QUOTED PASSAGE
——

A Conversation with The Low Anthem's Ben Knox Miller | Music | Pittsburgh | Pittsburgh City Paper

A Conversation with The Low Anthem's Ben Knox Miller

A Conversation with The Low Anthem's Ben Knox Miller
Ninth from Beethoven: The Low Anthem

The Low Anthem just issued its acclaimed debut on the Nonesuch and Bella Union labels -- titled Oh My God, Charlie Darwin -- resulting in newfound media attention and such perks as European tours and festivals. But the Rhode Island band had self-released the haunting home recording a year earlier, and its primary songwriter, vocalist and guitarist Ben Knox Miller, is getting antsy. It seems he wants nothing more than to get back into the band's studio -- back to the collection of oddball instruments so gorgeously layered on Charlie Darwin, including zither, oil drum, and Tibetan singing bowls. City Paper spoke with Miller via phone about folkies new and old, and new member (and former NASA employee) Jocie Adams.

 

So, Jocie Adams joined you and bassist Jeff Prystowski between 2007's What the Crow Brings and Charlie Darwin -- how did you meet her?
We'd studied music together -- we'd taken classical composition courses. [Composer and Brown professor Gerald Shapiro] would have us both come in and be another set of ears to help critique each other's work. It ended up being this very intimate study format for mostly classical composition, but I was also bringing songs in. 

[Shapiro's] line is that he's eight degrees of separation from Beethoven, because his teacher's teacher's teacher ... was taught by Beethoven. So he would always joke that we could go out into the world and claim that we were nine generations removed. It helped us get gigs everywhere.

Really?
Oh yeah. [Laughs.]

What draws a musician to older styles of music -- why explore old-timey sounds instead of futuristic sounds?
For me personally, the seed was planted by my parents a long time ago. Dylan and Seeger and Joan Baez and Woody Guthrie and all the old folkies -- that had been kind of a soundtrack of my very early years. And as soon as I was old enough to let music be part of my social life with friends, I found the local rock station on the dial. ... And then it's just been this very gradual process of realizing what bullshit contemporary pop music is, and moving backwards and looking for things that I was increasingly able to find resonance in. 

What do you like now, then?

——

PROVIDED INFORMATION
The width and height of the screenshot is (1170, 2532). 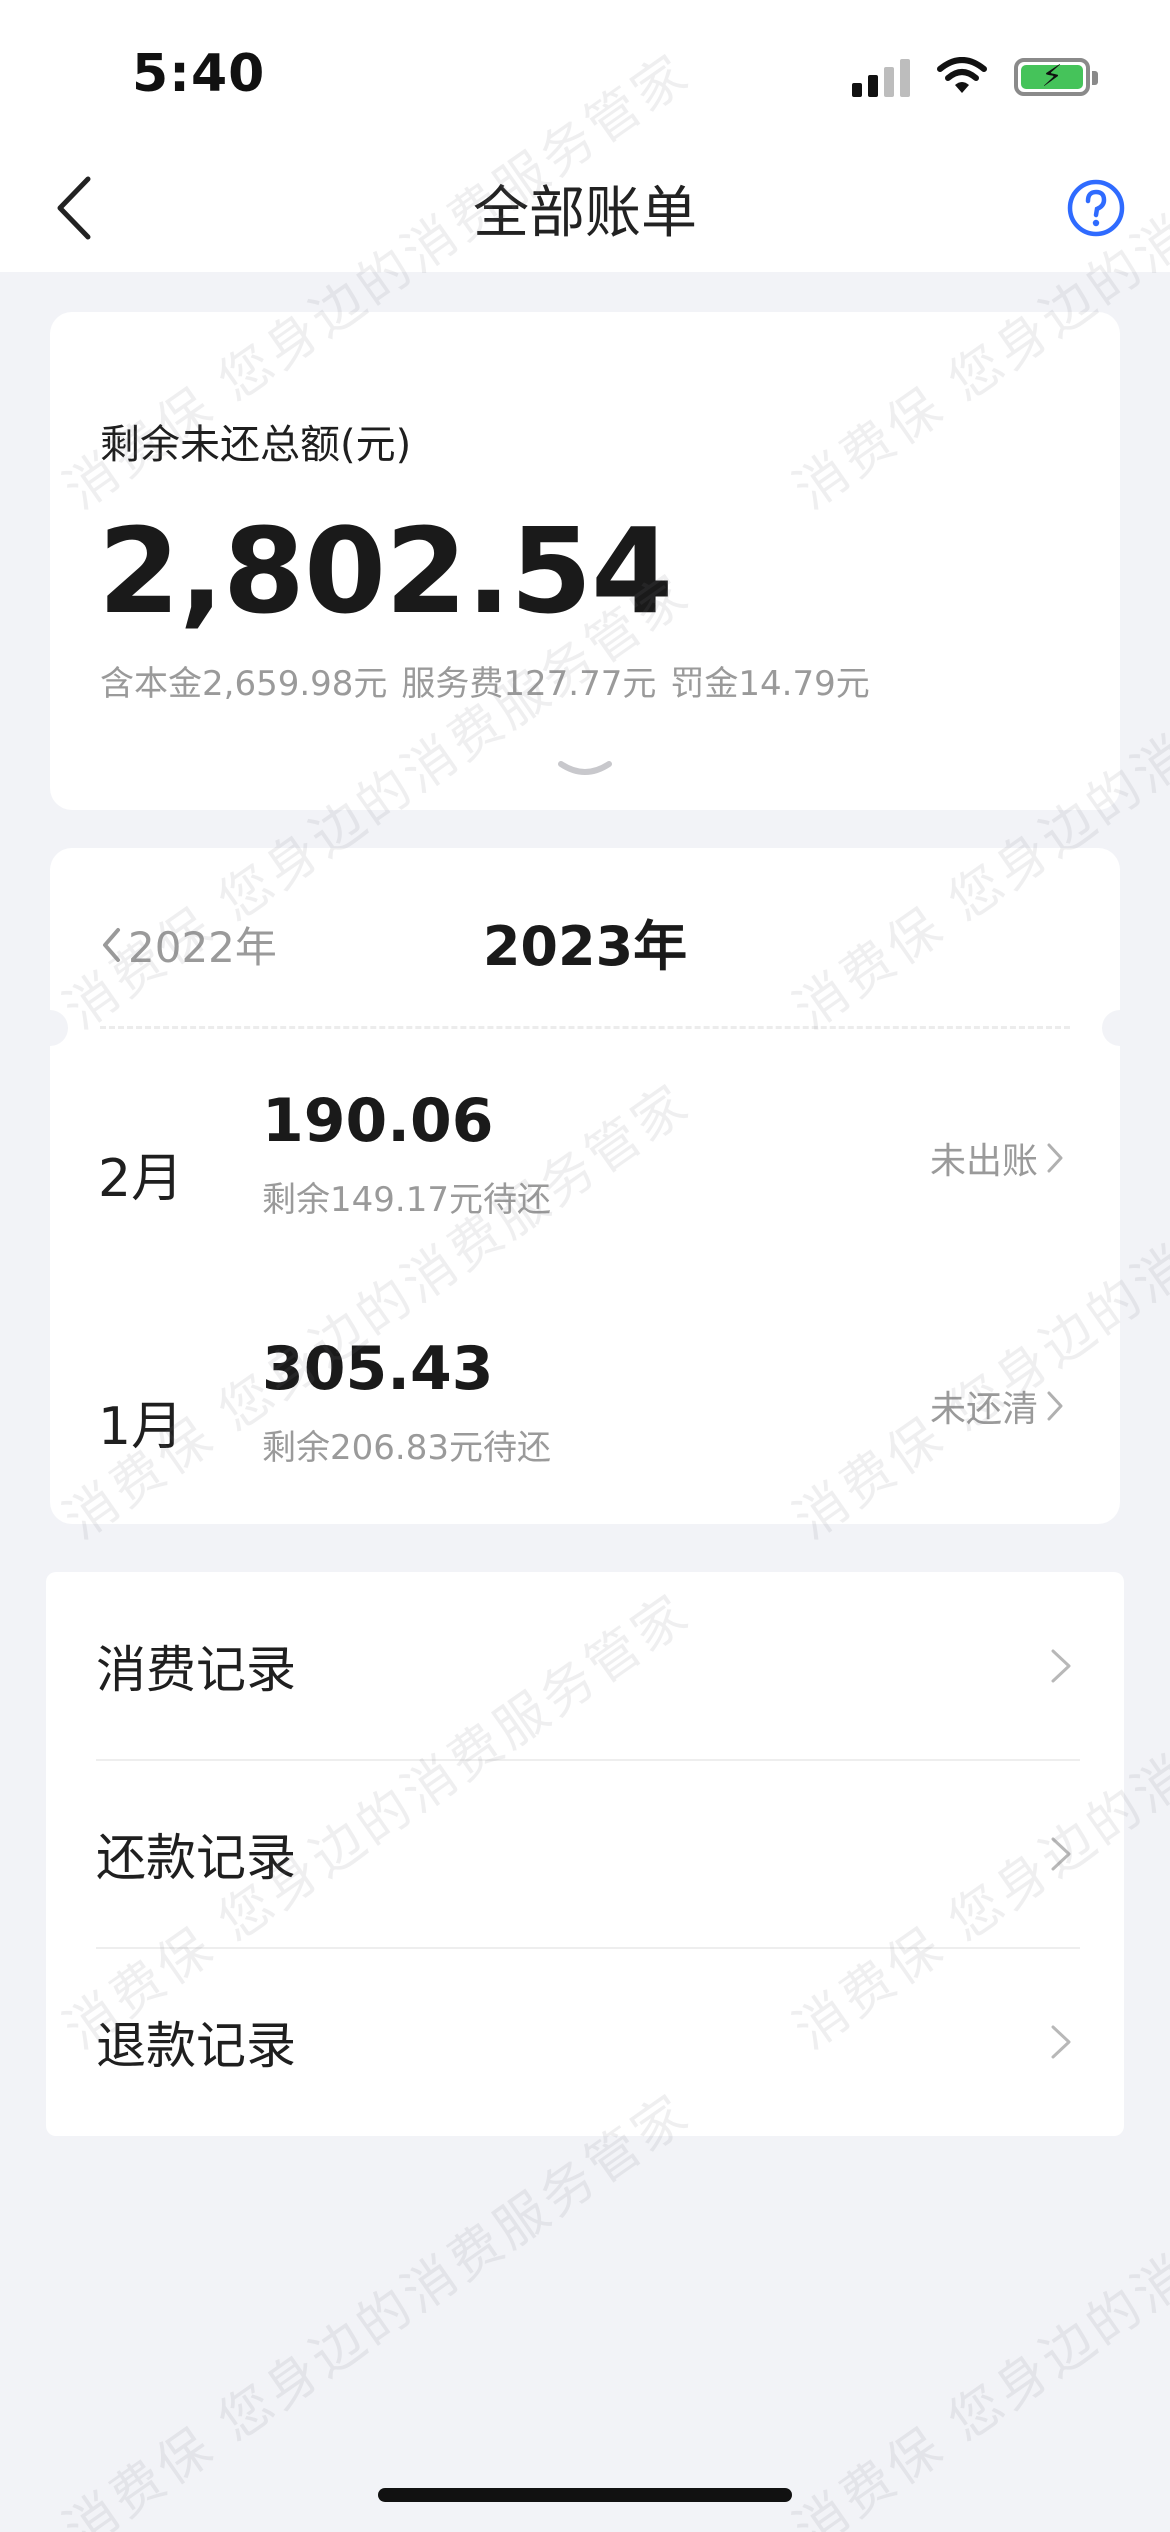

——

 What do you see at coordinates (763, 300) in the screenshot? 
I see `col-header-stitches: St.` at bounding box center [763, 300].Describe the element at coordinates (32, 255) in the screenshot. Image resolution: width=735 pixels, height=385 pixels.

——

PROBLEM SET
**1.** In the Ben Knox Miller interview, how many degrees of separation from Beethoven does Gerald Shapiro say he is?
**2.** For each statement, say whether it agrees with the Ben Knox Miller interview, and quote the words that decide it. (a) The band put out Oh My God, Charlie Darwin on its own a year before the Nonesuch and Bella Union release. (b) Miller and Jocie Adams met while playing together in a rock band. (c) Miller first heard the old folk singers on a local rock station.
**3.** Retype the stretch of the Ben Knox Miller interview from "The Low Anthem just" through "employee) Jocie Adams.".
The listing has no role in this exercise.

TASK RESULTS
**1.** Eight degrees.

**2.**
(a) Yes: "the Rhode Island band had self-released the haunting home recording a year earlier"
(b) No: "We'd studied music together -- we'd taken classical composition courses."
(c) No: "the seed was planted by my parents a long time ago"

**3.**
The Low Anthem just issued its acclaimed debut on the Nonesuch and Bella Union labels -- titled Oh My God, Charlie Darwin -- resulting in newfound media attention and such perks as European tours and festivals. But the Rhode Island band had self-released the haunting home recording a year earlier, and its primary songwriter, vocalist and guitarist Ben Knox Miller, is getting antsy. It seems he wants nothing more than to get back into the band's studio -- back to the collection of oddball instruments so gorgeously layered on Charlie Darwin, including zither, oil drum, and Tibetan singing bowls. City Paper spoke with Miller via phone about folkies new and old, and new member (and former NASA employee) Jocie Adams.